EXERCISE » An exact repeat is needed of the lines from the one with "Screen dimensions: 1288x929" through the last line of the data below. Please omit the pictures.

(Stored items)

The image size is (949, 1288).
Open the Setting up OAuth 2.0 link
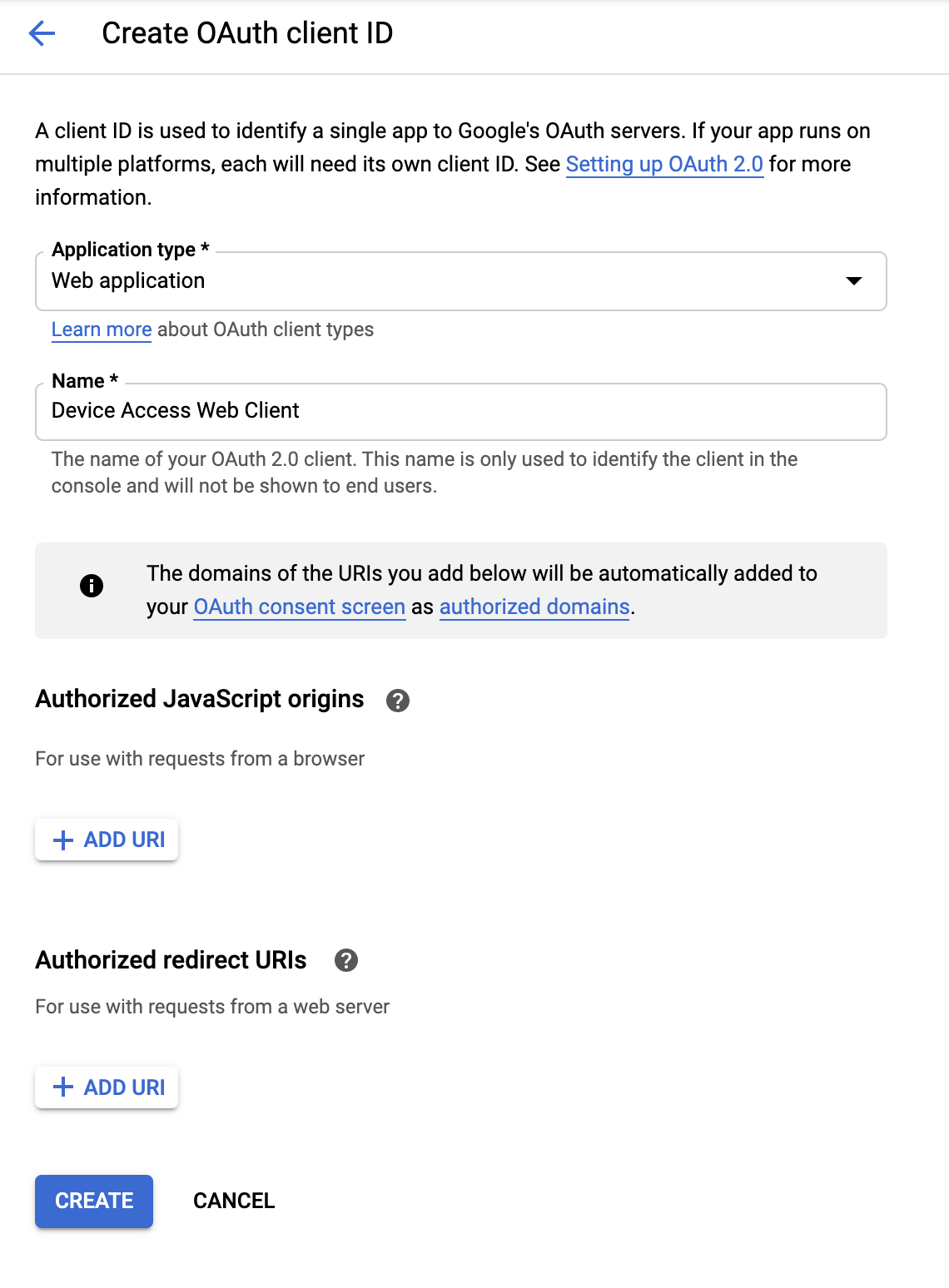(x=663, y=164)
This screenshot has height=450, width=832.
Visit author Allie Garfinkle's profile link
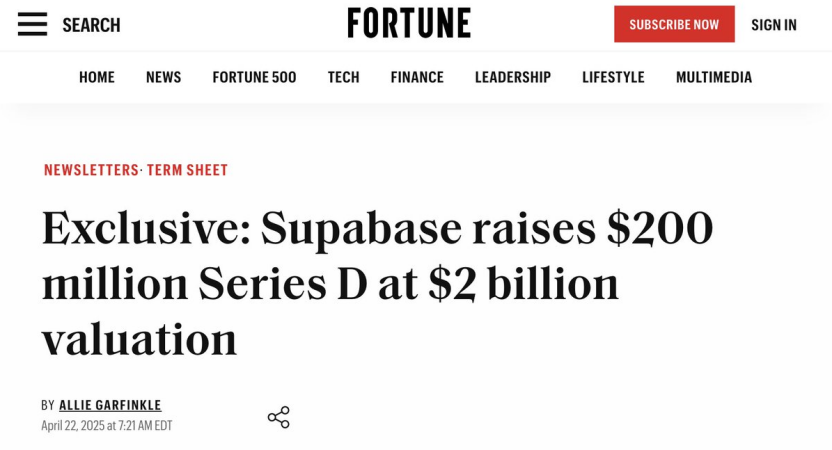[x=110, y=405]
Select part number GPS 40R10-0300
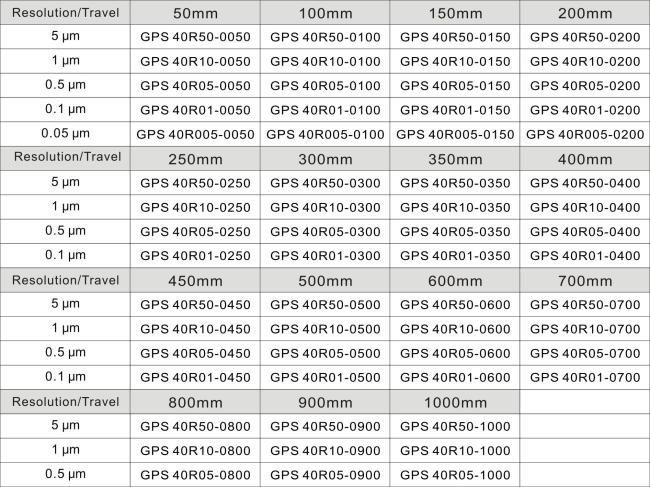 (x=325, y=207)
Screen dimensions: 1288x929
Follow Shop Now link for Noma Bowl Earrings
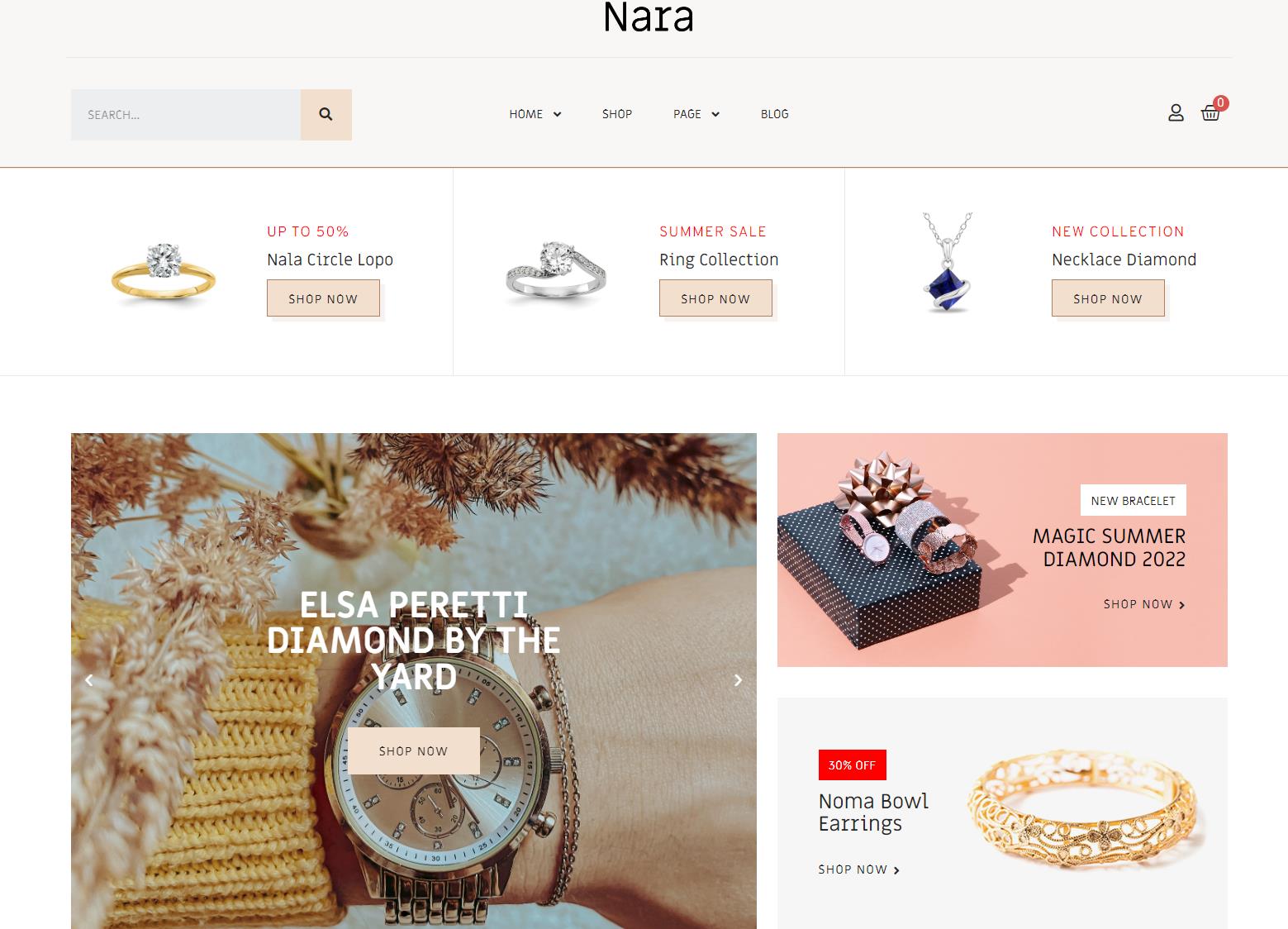point(859,869)
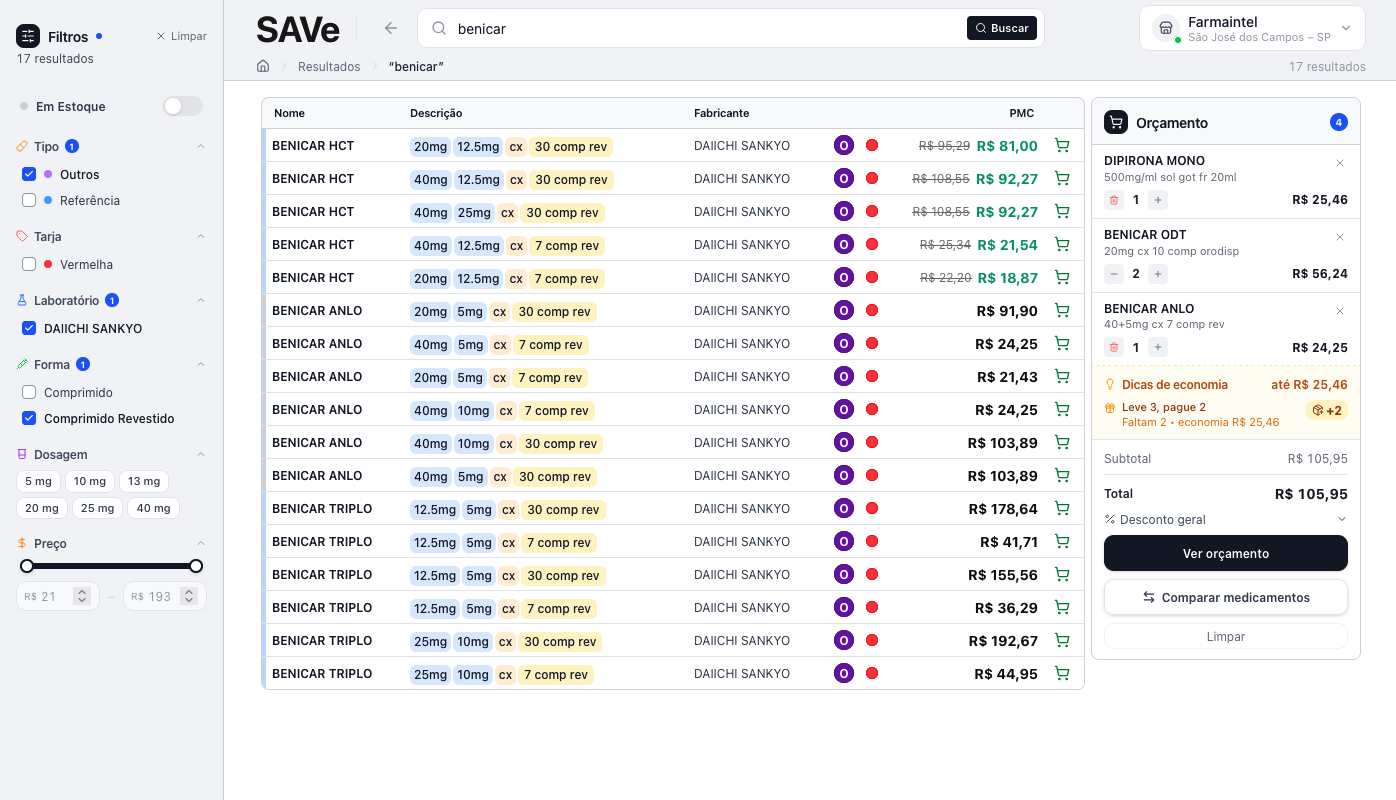This screenshot has width=1396, height=800.
Task: Decrease BENICAR ODT quantity with minus
Action: 1114,274
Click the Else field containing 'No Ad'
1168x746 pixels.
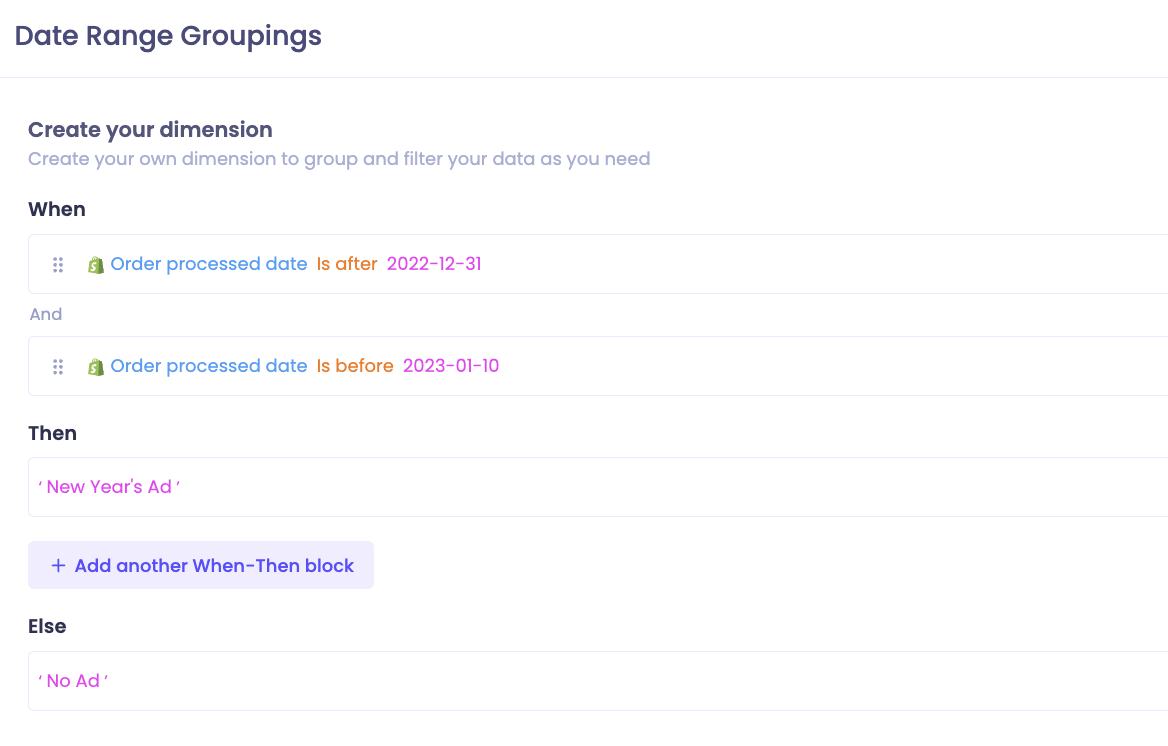(x=598, y=681)
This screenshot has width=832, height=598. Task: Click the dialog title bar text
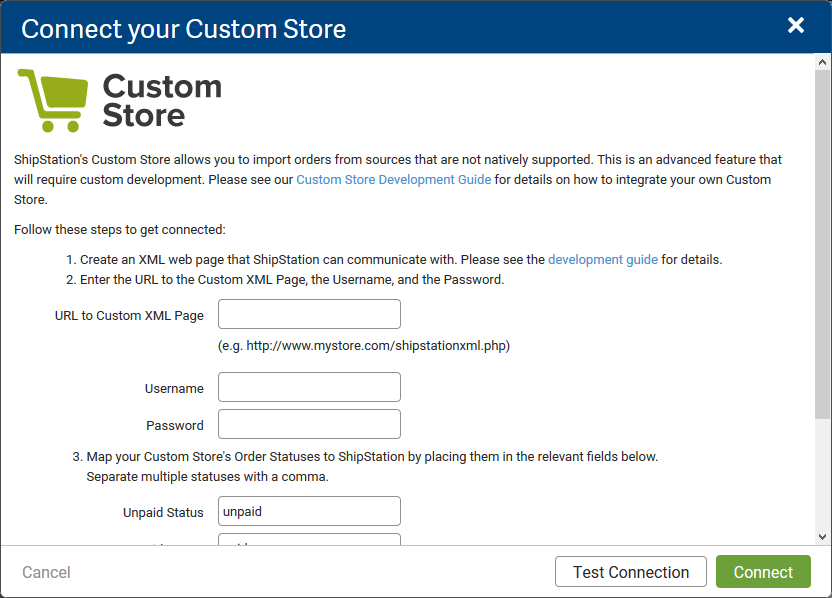tap(183, 28)
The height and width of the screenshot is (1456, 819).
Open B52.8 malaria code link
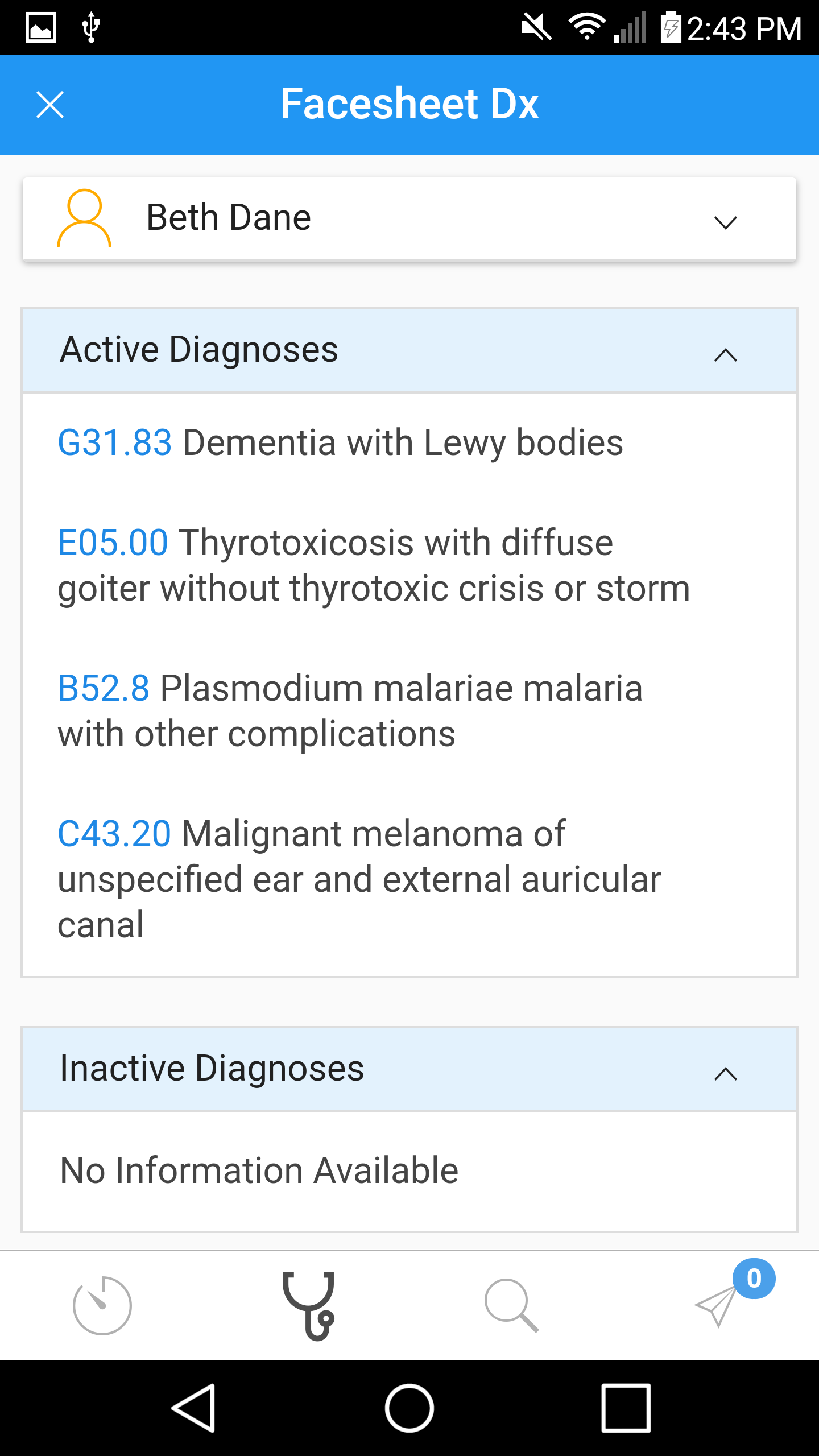[x=104, y=688]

ANSWER SPACE »
Screen dimensions: 1288x929
Follow Shop Now link for Noma Bowl Earrings
point(859,869)
This screenshot has width=1396, height=800.
Task: Decrease BENICAR ODT quantity with minus
Action: 1114,274
Click the Else field containing 'No Ad'
1168x746 pixels.
(x=598, y=681)
This screenshot has width=832, height=598. Task: Click the dialog title bar text
tap(183, 28)
The height and width of the screenshot is (1456, 819).
Open B52.8 malaria code link
[x=104, y=688]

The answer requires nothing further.